Le feu était rendu au feu, l’origine à l’origine, un cycle complet se terminait, et un cycle nouveau s’annonçait, celui de Pamba, le nouvel Éligible.
Les cris d’allégresse devant ce lancer prodigieux s’élevèrent dans le public autour du cratère et avertirent de cette réussite le public situé plus bas. Alors, les hurlements, les chants, les musiques se mirent à se propager et à raisonner dans toutes les vallées des terres du Milieu. Un nouvel Éligible venait d’être reconnu par les Dieux. Son nom serait maintenant Iakal-Pamba[1], premier Éligible des mondes extérieurs. Les émotions submergèrent celui-ci et de grosses larmes coulèrent le long de ses joues. L’épuisement physique, le relâchement soudain après l’épreuve, mais surtout l’aboutissement de tant d’efforts consentis durant ses nombreuses années d’école, et finalement cette promesse pour laquelle il avait vécu chaque seconde jusque-là, à laquelle il avait dédié tout son travail, ses entrainements, ses heures d’étude et même son sommeil, cette promesse qui maintenant se réalisait paraissant un véritable miracle.
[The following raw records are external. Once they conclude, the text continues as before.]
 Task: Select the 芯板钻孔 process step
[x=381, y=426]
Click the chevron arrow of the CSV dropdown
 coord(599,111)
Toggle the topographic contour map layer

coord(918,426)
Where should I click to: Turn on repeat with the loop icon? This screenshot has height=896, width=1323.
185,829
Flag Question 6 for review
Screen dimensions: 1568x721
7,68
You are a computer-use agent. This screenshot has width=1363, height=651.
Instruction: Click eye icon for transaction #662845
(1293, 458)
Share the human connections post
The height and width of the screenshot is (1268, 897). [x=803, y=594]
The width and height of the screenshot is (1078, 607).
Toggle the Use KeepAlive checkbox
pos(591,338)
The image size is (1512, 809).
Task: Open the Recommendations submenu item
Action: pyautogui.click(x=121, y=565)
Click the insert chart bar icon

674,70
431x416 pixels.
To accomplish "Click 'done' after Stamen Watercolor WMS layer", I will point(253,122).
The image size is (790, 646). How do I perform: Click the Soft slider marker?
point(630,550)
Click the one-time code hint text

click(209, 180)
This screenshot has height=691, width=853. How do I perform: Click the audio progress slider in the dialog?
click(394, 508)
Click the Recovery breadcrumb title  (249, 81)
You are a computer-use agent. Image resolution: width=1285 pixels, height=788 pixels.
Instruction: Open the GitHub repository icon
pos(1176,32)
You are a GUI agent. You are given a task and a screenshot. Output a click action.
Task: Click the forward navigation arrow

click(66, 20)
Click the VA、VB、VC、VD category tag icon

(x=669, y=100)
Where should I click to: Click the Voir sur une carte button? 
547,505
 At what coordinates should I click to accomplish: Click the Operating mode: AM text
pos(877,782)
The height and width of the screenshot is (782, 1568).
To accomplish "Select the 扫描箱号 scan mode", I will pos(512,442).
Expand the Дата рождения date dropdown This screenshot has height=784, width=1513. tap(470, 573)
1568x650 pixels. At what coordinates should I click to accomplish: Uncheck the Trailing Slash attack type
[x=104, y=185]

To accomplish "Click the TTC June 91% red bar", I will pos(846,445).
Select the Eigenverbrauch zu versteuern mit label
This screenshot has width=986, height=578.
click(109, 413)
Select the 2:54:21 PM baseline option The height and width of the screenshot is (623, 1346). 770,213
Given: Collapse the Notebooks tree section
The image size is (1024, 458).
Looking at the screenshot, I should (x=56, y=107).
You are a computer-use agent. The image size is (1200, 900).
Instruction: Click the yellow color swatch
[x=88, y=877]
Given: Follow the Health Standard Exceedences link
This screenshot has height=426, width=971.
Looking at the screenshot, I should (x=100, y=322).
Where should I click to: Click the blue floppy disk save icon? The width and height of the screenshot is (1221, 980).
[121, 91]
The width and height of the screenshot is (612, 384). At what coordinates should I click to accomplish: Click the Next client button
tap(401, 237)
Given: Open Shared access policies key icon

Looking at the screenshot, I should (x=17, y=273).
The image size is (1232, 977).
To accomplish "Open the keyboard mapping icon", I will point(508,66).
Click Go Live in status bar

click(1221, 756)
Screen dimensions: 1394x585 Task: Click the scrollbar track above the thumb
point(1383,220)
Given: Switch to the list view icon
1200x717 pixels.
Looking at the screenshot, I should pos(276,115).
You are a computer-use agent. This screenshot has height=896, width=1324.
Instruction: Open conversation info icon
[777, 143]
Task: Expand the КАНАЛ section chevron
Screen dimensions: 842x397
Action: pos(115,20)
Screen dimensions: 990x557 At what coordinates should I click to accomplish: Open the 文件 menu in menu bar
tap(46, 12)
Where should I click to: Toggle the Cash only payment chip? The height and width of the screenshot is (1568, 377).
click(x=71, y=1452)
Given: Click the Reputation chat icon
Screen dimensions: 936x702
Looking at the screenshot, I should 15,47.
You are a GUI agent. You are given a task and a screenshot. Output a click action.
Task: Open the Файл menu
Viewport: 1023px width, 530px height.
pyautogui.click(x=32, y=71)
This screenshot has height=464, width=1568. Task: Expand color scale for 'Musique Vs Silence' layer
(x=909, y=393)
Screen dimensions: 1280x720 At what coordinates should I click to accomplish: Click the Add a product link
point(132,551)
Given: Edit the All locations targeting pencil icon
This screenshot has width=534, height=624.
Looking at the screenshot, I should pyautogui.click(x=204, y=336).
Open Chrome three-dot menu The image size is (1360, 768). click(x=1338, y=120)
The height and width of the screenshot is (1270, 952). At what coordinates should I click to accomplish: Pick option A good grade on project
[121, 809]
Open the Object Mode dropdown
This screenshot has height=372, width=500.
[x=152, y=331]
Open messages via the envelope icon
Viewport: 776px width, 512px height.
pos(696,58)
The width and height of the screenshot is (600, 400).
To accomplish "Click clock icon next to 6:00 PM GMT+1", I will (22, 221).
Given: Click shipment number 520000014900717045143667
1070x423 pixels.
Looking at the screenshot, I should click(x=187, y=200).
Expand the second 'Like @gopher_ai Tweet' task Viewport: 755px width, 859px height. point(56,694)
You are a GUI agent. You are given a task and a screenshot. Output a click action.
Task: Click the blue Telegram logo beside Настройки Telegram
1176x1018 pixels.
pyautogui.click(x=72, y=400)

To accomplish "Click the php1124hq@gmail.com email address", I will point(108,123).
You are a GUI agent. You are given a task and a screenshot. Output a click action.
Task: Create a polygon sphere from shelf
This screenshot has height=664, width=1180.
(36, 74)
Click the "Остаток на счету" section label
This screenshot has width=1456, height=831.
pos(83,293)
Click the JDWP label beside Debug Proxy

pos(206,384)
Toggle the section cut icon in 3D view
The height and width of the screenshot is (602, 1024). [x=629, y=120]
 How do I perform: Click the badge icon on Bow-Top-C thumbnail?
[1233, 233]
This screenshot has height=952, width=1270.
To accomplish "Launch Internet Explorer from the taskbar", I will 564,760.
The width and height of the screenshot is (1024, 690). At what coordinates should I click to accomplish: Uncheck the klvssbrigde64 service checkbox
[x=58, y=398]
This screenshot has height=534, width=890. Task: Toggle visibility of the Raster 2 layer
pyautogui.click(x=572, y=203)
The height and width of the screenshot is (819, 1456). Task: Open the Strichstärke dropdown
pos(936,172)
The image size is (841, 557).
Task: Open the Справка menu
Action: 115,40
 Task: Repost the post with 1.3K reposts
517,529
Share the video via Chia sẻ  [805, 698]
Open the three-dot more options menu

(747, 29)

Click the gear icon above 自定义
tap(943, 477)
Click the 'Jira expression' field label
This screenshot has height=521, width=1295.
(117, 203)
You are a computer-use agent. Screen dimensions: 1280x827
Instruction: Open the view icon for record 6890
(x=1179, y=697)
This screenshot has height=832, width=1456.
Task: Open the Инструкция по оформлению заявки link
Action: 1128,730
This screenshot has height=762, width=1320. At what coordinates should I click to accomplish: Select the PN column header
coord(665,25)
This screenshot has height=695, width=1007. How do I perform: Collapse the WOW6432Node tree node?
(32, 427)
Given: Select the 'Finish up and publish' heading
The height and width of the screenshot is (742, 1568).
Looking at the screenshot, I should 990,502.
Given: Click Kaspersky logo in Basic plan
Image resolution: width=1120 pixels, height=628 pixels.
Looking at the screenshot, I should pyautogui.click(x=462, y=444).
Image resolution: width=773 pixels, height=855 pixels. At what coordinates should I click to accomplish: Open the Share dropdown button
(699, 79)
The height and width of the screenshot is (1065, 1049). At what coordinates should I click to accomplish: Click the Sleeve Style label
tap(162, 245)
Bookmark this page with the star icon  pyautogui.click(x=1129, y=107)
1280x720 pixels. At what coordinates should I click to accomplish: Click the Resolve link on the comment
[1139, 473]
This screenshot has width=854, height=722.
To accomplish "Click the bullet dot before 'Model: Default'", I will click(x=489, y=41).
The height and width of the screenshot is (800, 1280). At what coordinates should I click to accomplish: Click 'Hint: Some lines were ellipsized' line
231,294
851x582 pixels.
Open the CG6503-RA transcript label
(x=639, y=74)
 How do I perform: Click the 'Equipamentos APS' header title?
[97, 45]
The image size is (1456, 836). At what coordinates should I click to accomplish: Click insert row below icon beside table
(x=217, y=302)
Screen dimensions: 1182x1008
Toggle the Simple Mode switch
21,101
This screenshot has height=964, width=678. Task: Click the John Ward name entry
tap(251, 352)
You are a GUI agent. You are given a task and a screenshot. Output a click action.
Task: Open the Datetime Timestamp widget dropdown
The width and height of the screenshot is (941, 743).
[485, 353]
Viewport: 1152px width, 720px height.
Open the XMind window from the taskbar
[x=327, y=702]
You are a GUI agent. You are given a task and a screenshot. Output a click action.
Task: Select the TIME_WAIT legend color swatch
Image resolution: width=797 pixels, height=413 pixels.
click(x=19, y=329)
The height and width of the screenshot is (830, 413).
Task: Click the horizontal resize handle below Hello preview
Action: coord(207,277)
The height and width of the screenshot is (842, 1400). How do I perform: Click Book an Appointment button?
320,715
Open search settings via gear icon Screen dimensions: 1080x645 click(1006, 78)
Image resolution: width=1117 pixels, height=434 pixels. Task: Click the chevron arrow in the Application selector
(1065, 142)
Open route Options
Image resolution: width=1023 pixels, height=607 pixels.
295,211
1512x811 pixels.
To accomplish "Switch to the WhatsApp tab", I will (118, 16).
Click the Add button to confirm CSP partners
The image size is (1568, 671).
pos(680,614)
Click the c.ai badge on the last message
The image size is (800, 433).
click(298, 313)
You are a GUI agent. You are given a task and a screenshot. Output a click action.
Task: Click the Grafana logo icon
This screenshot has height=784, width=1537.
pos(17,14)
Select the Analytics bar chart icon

Puis simultanément, la charge des responsabilités qu’il venait d’endosser, son rôle d’Éligible, le symbole en tant que demi-dieu sur la terre, les espoirs qui tout à coup étaient placés en lui par tous les peuples des Terres du Milieu et même bien au-delà par toute l’humanité, lui parurent peser comme le plus grand des fardeaux sur ses épaules. S’il en avait jamais été maitre, à partir de maintenant, son destin ne lui appartenait plus. Il appartenait au grand Destin, celui des hommes sur cette terre. Le sien, individuel et personnel, sa propre vie, prenait l’ampleur du Destin collectif et historique de l’humanité toute entière.
La prochaine étape consisterait à définir son rôle sur cette terre, tout ce qui devrait guider sa vie d’Éligible. Il rencontrerait pour cela l’Ermite de la montagne toujours rugissante dans le lointain, l’Ermite du mont Ararat qui habitait au bord des glaces éternelles.